Practicing gratitude can also have physical health benefits as well, helping to alleviate pain and increase immunity. It can even enable you to better deal with adversity and build stronger relationships.
There are many ways to build a gratitude practice. If you’re unsure where to start, it can be as simple as starting your morning by thinking of three things you’re grateful for.
A gratitude journal can be a useful place to write down things you’re thankful for and reflect on them later. You can also take your gratitude acknowledgment a step further and practice mindful gratitude through meditation.
3. Catch Some Quality Z’s
Good-quality shuteye has many health benefits, both physical and mental. Getting the right amount of sleep is linked to improving your immune system, productivity, and heart health.
It’s also been shown to reduce symptoms of depression and maximize athletic performance. It can even help improve relationships, as lack of sleep can lead to emotional dysregulation and a reduced ability to empathize.
Improving your sleep habits can begin with going back to the basics: a standard bedtime. Consistently going to bed at the same time each night encourages your body to get into a routine.
It’s also important to limit screen time about 30 minutes to an hour before bed. Incorporating exercise during the day and limiting caffeine in the afternoon are also good ways to promote high-quality rest.
4. Spend Time In Nature
Being outside in nature is relaxing, and there’s a scientific reason why.
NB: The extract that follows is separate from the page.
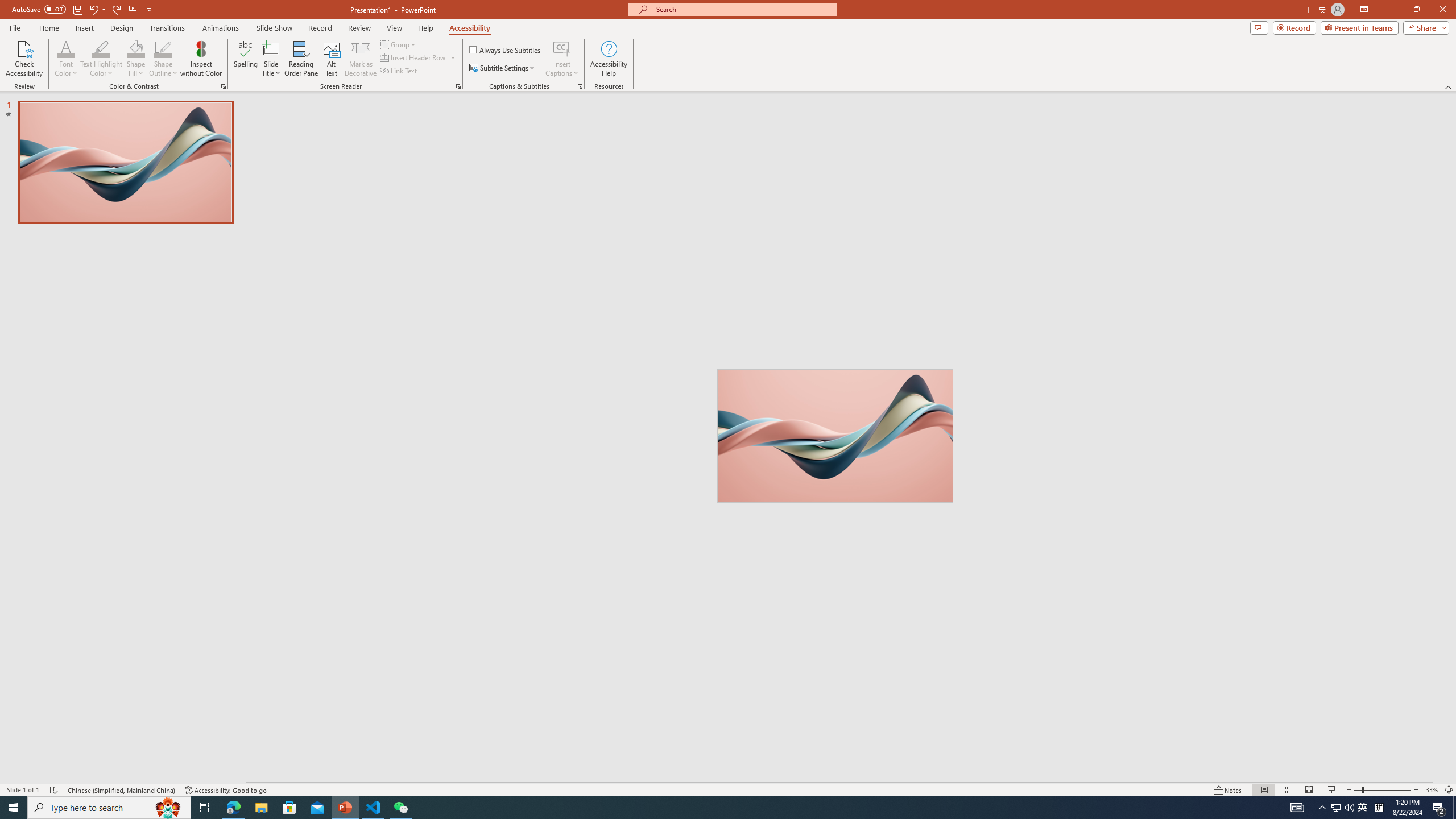
Screen Reader (458, 85)
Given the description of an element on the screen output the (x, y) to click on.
When you spend time with Mother Earth, it reduces your cortisol levels, muscle tension, and blood pressure.
It also exposes you to more vitamin D, which can help lower your risk of experiencing depression symptoms. Not to mention, it’s a natural way to incorporate more exercise into your daily routine and get your heart rate up.
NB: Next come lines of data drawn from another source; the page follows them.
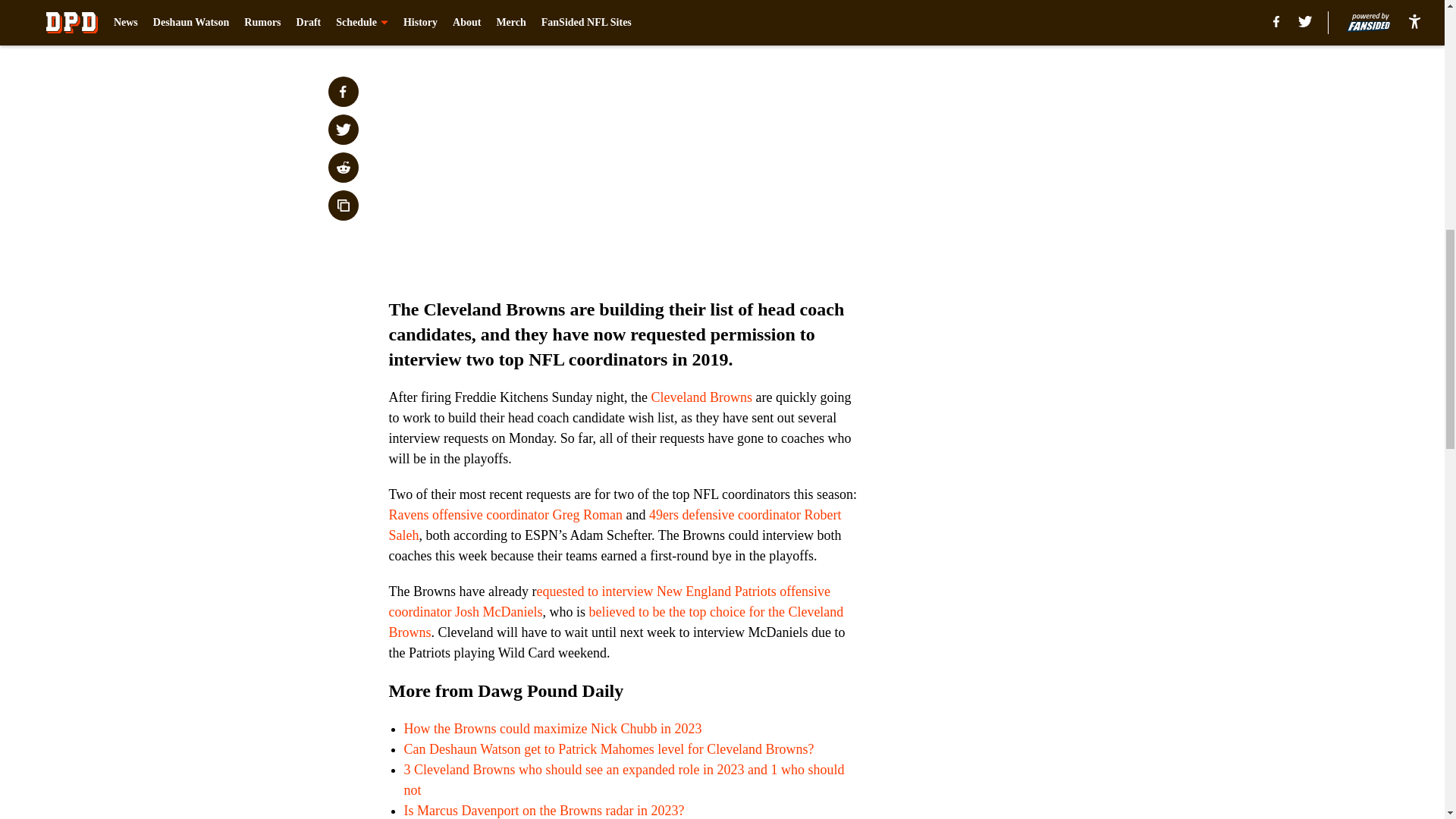
Is Marcus Davenport on the Browns radar in 2023? (543, 810)
Ravens offensive coordinator Greg Roman (505, 514)
believed to be the top choice for the Cleveland Browns (615, 621)
How the Browns could maximize Nick Chubb in 2023 (552, 728)
49ers defensive coordinator Robert Saleh (614, 524)
Cleveland Browns (700, 396)
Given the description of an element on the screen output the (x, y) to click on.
Increasing your outdoors time can be as easy as taking a walk or jog around your neighborhood. You can also find nearby hiking trails or parks to spend time at.
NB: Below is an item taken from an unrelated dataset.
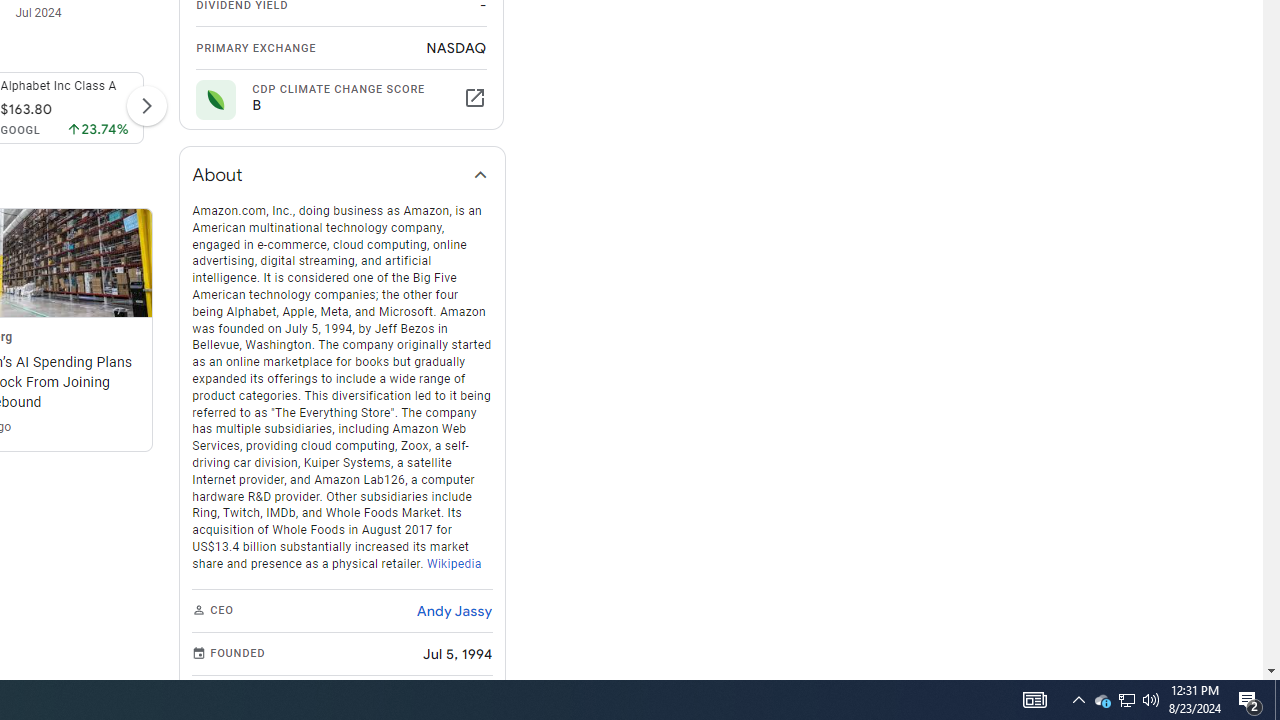
Wikipedia (454, 562)
Andy Jassy (454, 609)
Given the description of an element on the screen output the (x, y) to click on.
If living in a cold climate makes it harder to get outside, you can get vitamin D through supplements. While it doesn’t fully have the same impact, it can still work to improve your mood and immunity.
5. Don’t Neglect Your Social Ties
The strength of your social circle can directly impact your mental and physical health. Connecting with friends, family, and loved ones can improve your mood, heart health, and ability to recover from illnesses.
In fact, it’s said that loneliness is as bad for your health as smoking 15 cigarettes a day. Social isolation can increase your risk of chronic diseases and mental health conditions.
To truly reap the benefits of connections, it’s best to interact face-to-face rather than through the phone. However, technology can be useful for leading to those in-person hangouts.
If you’re looking to expand your circle, go online to find groups related to your hobbies or volunteer opportunities. Even small interactions, such as engaging with fellow volunteers or co-workers, can increase your social health.
The Bottom Line
Quitting bad habits and incorporating new healthy ones won’t happen overnight. It’s important to start with habits that speak to your specific needs to improve your quality of life.
Whether it’s a trip to the grocery for a new supplement or reaching out to a friend, you can take small steps forward. When done consistently, these small first steps can lead to long-lasting positive changes.
Remember, it takes an average of two months to build a habit, so don’t be too hard on yourself if you slip up. Love yourself through the process and don’t give up on your goals.